■ **Dataset excerpts**:

+++++

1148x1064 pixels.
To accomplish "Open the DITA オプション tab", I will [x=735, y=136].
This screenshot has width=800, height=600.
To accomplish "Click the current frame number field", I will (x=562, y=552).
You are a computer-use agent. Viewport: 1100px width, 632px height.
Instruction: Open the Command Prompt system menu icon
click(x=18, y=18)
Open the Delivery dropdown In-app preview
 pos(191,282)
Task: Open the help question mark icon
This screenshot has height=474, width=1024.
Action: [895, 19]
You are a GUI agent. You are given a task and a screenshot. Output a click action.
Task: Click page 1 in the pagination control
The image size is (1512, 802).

+++++

■ **Task details**:
Could you copy out all of the items above, word for word and in the same order?

■ **Solution to this task**:
1148x1064 pixels.
To accomplish "Open the DITA オプション tab", I will [x=735, y=136].
This screenshot has width=800, height=600.
To accomplish "Click the current frame number field", I will (x=562, y=552).
You are a computer-use agent. Viewport: 1100px width, 632px height.
Instruction: Open the Command Prompt system menu icon
click(x=18, y=18)
Open the Delivery dropdown In-app preview
 pos(191,282)
Task: Open the help question mark icon
This screenshot has height=474, width=1024.
Action: [895, 19]
You are a GUI agent. You are given a task and a screenshot. Output a click action.
Task: Click page 1 in the pagination control
The image size is (1512, 802).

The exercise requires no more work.